Retype all entries exactly, skipping pictures.

[Stored data entries]
--- --- ---

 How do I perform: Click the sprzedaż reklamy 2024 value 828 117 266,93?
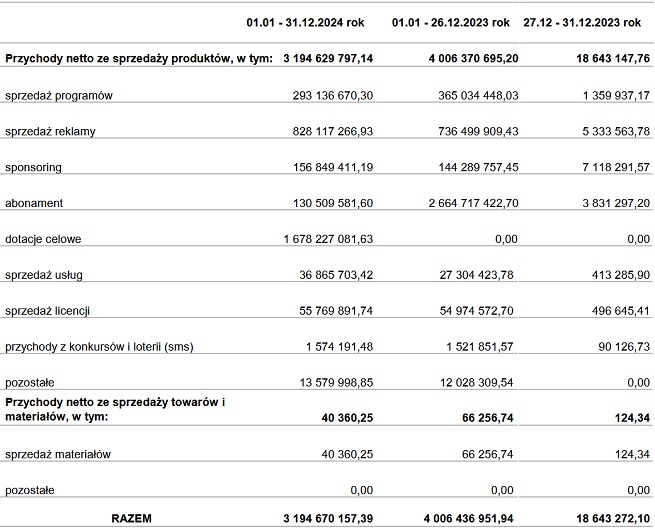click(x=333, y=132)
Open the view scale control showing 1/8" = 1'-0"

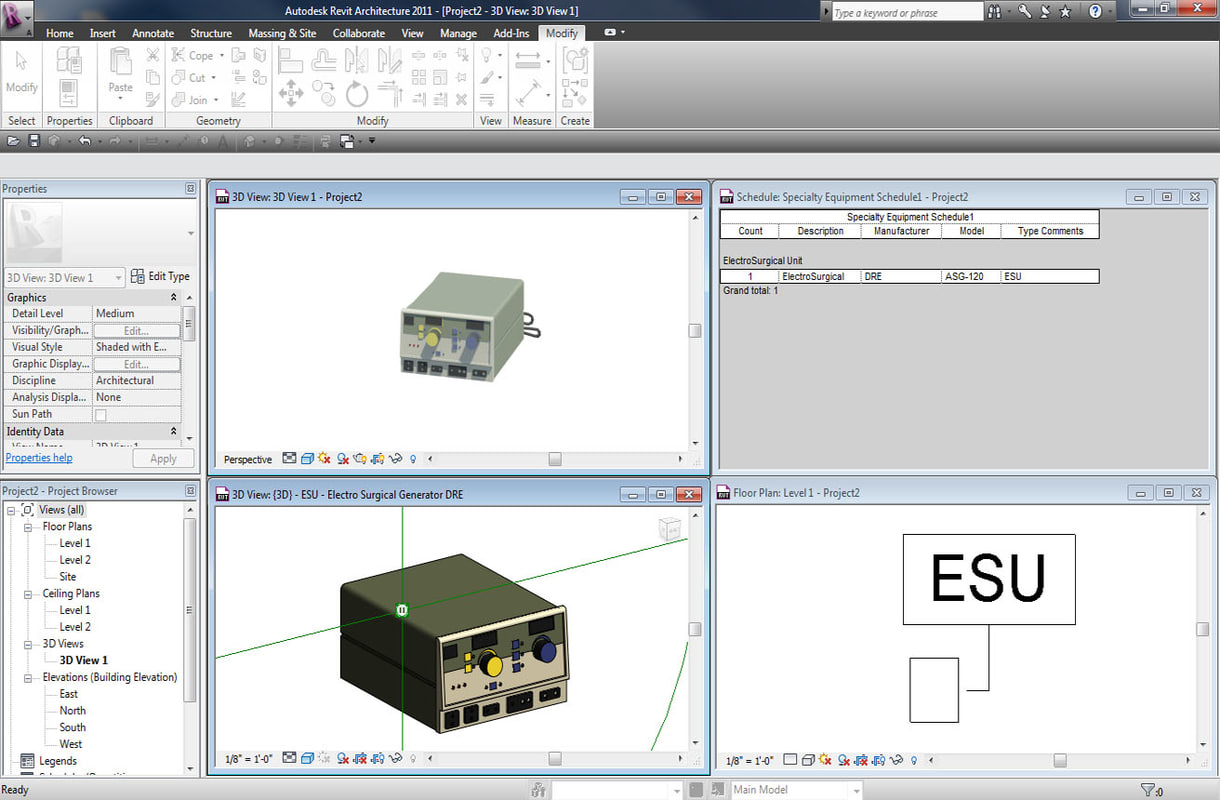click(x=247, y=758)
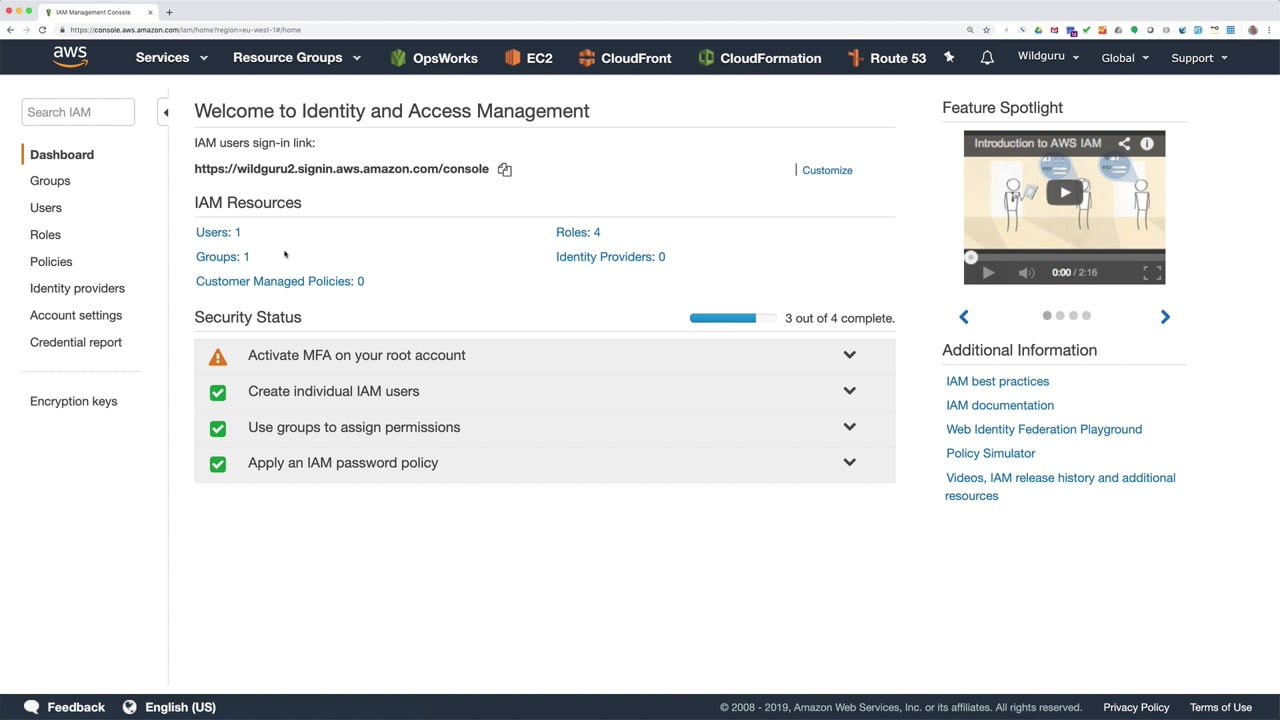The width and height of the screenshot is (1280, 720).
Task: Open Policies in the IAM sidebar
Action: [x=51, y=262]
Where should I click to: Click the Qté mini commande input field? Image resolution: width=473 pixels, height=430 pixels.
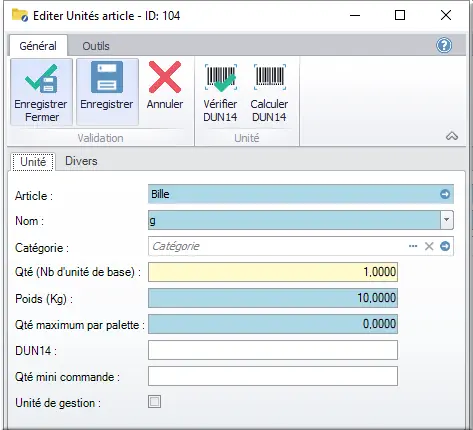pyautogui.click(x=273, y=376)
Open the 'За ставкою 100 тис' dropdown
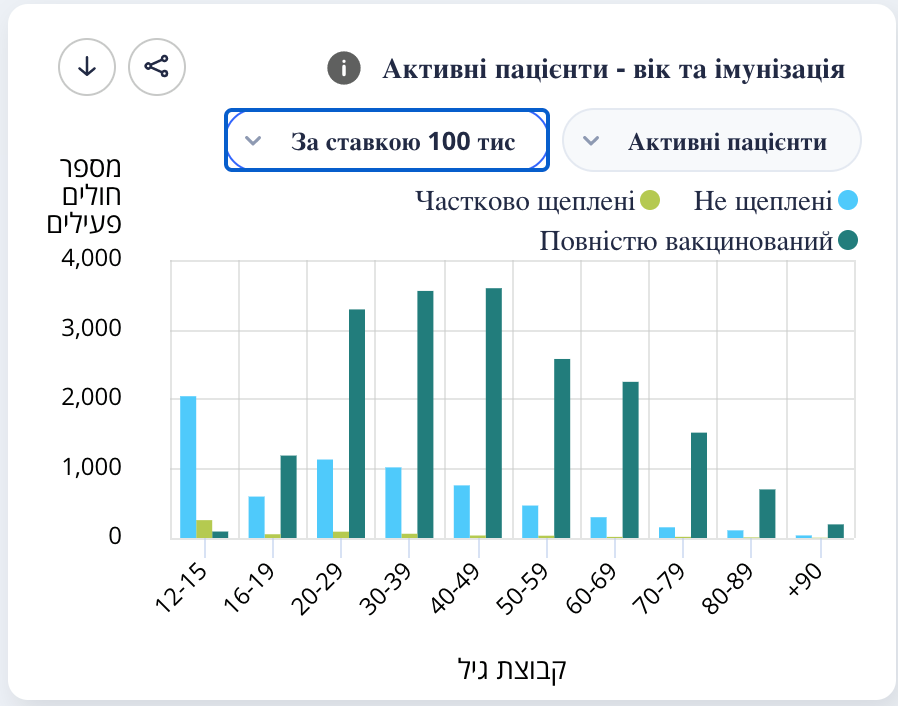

--- --- ---

Task result:
 How do I perform: Click the sprzedaż reklamy 2024 value 828 117 266,93?
click(x=333, y=132)
Open the view scale control showing 1/8" = 1'-0"

click(x=247, y=758)
The width and height of the screenshot is (1280, 720).
Task: Open Policies in the IAM sidebar
Action: [x=51, y=262]
Where should I click to: Click the Qté mini commande input field? Image resolution: width=473 pixels, height=430 pixels.
pyautogui.click(x=273, y=376)
Open the 'За ставкою 100 тис' dropdown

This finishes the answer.